## EXERCISE INSTRUCTIONS
a: Repeat the passage of the Amazon and Anthropic article from "Why investors should" to "the AI race.", swapping "Trainium3" for "next-generation".
b: According to the Amazon and Anthropic article, how much had Amazon invested in Anthropic before this new deal?
c: Go on with the article about the Amazon and Anthropic deal from the point where it ends.

━━━ TEXT

The AI tab just got comically huge
Amazon and Anthropic just deepened their relationship in a way that makes most “strategic partnerships” look like a polite handshake. Anthropic says it will spend more than $100 billion on Amazon Web Services over the next decade, using AWS to train and run its frontier AI models.
Amazon isn’t just hosting the party
Amazon is also putting more skin in the game: it’s adding another $5 billion investment in Anthropic, with up to $20 billion more tied to performance milestones. That comes on top of the $8 billion Amazon had already invested. In other words, this isn’t a casual cloud customer — it’s a full-blown AI co-dependency.
Why investors should care
This deal is bullish for AWS, especially with Anthropic expected to use Amazon’s upcoming Trainium3 chips later this year. If the partnership scales the way Amazon hopes, it could mean more cloud spend, more chip demand, and more reason for investors to think AWS is still one of the best seats in the AI race.

━━━━━━
━━━ STUDY MATERIAL

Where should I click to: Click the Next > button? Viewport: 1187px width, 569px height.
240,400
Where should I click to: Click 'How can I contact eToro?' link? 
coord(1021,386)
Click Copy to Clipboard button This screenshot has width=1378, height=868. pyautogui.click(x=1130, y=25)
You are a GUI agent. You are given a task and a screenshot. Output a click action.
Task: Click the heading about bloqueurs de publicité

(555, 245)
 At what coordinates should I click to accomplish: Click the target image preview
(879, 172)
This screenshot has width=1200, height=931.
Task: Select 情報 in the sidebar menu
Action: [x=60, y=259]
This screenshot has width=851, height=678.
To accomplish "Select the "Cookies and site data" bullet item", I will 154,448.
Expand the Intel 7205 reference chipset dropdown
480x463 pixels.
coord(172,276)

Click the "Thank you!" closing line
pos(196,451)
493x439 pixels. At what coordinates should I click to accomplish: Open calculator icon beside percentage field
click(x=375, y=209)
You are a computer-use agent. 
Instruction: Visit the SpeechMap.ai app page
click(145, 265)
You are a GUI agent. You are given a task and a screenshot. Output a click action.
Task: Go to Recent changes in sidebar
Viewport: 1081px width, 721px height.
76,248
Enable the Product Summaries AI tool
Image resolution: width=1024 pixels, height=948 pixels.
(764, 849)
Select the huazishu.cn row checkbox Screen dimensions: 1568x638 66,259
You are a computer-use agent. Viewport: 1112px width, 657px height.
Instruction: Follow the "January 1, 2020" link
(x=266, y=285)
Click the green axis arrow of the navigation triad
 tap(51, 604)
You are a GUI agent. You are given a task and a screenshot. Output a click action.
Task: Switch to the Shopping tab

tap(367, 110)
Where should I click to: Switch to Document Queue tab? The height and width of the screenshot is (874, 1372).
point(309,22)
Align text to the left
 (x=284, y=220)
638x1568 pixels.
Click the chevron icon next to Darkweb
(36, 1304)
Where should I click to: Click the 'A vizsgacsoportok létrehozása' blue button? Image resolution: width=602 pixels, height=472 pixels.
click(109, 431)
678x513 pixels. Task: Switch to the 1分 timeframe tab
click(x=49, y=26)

━━━━━━

## ANSWERS BELOW
a:
Why investors should care
This deal is bullish for AWS, especially with Anthropic expected to use Amazon’s upcoming next-generation chips later this year. If the partnership scales the way Amazon hopes, it could mean more cloud spend, more chip demand, and more reason for investors to think AWS is still one of the best seats in the AI race.

b: $8 billion

c:
But there’s a bit of weirdness here too. Critics say deals like this can look “circular,” with companies investing in each other while also buying each other’s stuff. Cramer waved that off on Monday, basically asking: if the demand is real, why can’t everyone win?
The big picture
AI infrastructure is turning into an arms race with an absurdly high tab, and Amazon is trying to make sure it owns the casino — not just a poker table inside it.